Hydralazine (Apresoline)

Decreases systemic resistance through direct vasodilation of arterioles.

Nifedipine (Procardia, Adalat)

Relaxes coronary smooth muscle and produces coronary vasodilation, which in turn improves myocardial oxygen delivery.

Nitroprusside (Nitropress)

Afterload-reducing agent used for acute MR. Produces vasodilation and increases inotropic activity of the heart. At higher doses, may exacerbate myocardial ischemia by increasing the heart rate.

Diuretic agents

Class Summary

These agents promote excretion of water and electrolytes by the kidneys. They are used to treat heart failure or hepatic, renal, or pulmonary disease when sodium and water retention have resulted in edema or ascites.

Furosemide (Lasix)

Increases excretion of water by interfering with chloride-binding cotransport system, which in turn, inhibits sodium and chloride reabsorption in ascending loop of Henle and distal renal tubule. Dose must be individualized. Depending on response, administer at increments of 20-40 mg, no sooner than 6-8 h after the previous dose, until desired diuresis occurs. When treating infants, titrate using increments of 1 mg/kg/dose until a satisfactory effect is achieved.

Spironolactone (Aldactone)

For management of edema resulting from excessive aldosterone excretion. Competes with aldosterone for receptor sites in distal renal tubules, increasing water excretion while retaining potassium and hydrogen ions.

Ethacrynic acid (Edecrin)

Use as a second-line IV diuretic for those with congestive heart failure.
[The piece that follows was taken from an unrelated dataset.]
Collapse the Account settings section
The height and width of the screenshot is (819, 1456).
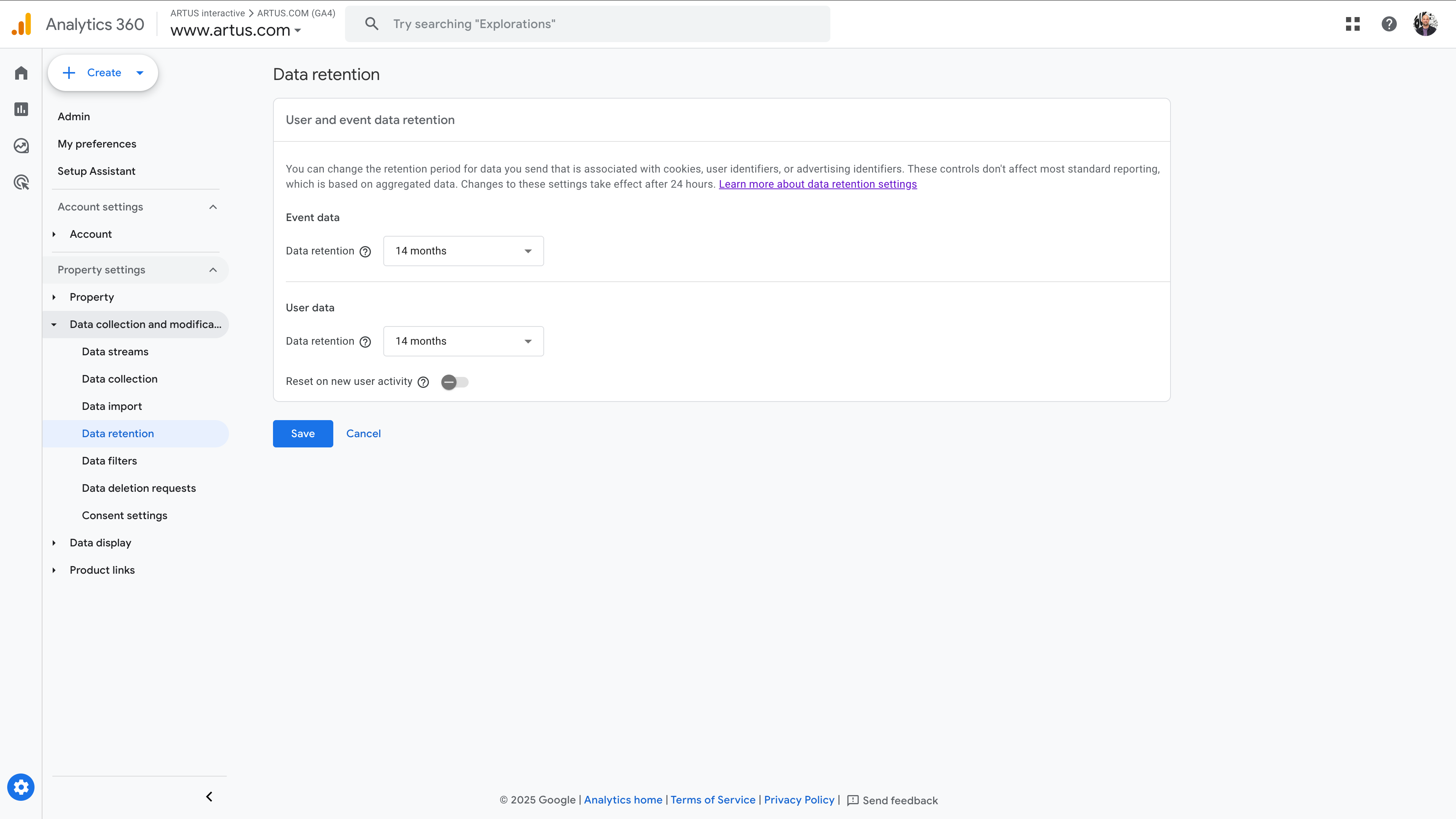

Inhibits loop of Henle and proximal and distal convoluted tubule sodium and chloride resorption.

Inotropic Agents

Class Summary

These are effective medications when cardiac function is slightly decreased or compromised by the amount of mitral regurgitation. Positive inotropic agents increase the force of contraction of the myocardium and are used to treat acute and chronic congestive heart failure. Some agents may also increase or decrease the heart rate (ie, positive or negative chronotropic agents), provide vasodilatation, or improve myocardial relaxation. These additional properties influence the choice of drug for specific circumstances. Cardiac glycosides are used predominantly for their inotropic effects.

Digoxin (Lanoxin)

Cardiac glycoside with direct inotropic effects in addition to indirect effects on the cardiovascular system. Acts directly on cardiac muscle, increasing myocardial systolic contractions. Its indirect actions result in increased carotid sinus nerve activity and enhanced sympathetic withdrawal for any given increase in mean arterial pressure.

Milrinone

Bipyridine-positive inotropic agent and vasodilator with little chronotropic activity. Different in mode of action from both digitalis glycosides and catecholamines.

Anticoagulants

Class Summary

These agents prevent recurrent or ongoing thromboembolic occlusion of the vertebrobasilar circulation. Lifelong anticoagulation therapy is needed in patients with mechanical valves.

Warfarin (Coumadin)

Interferes with hepatic synthesis of vitamin K–dependent coagulation factors. Used for prophylaxis and treatment of venous thrombosis, pulmonary embolism, and thromboembolic disorders. Tailor dose to maintain an INR in the range of 2-3.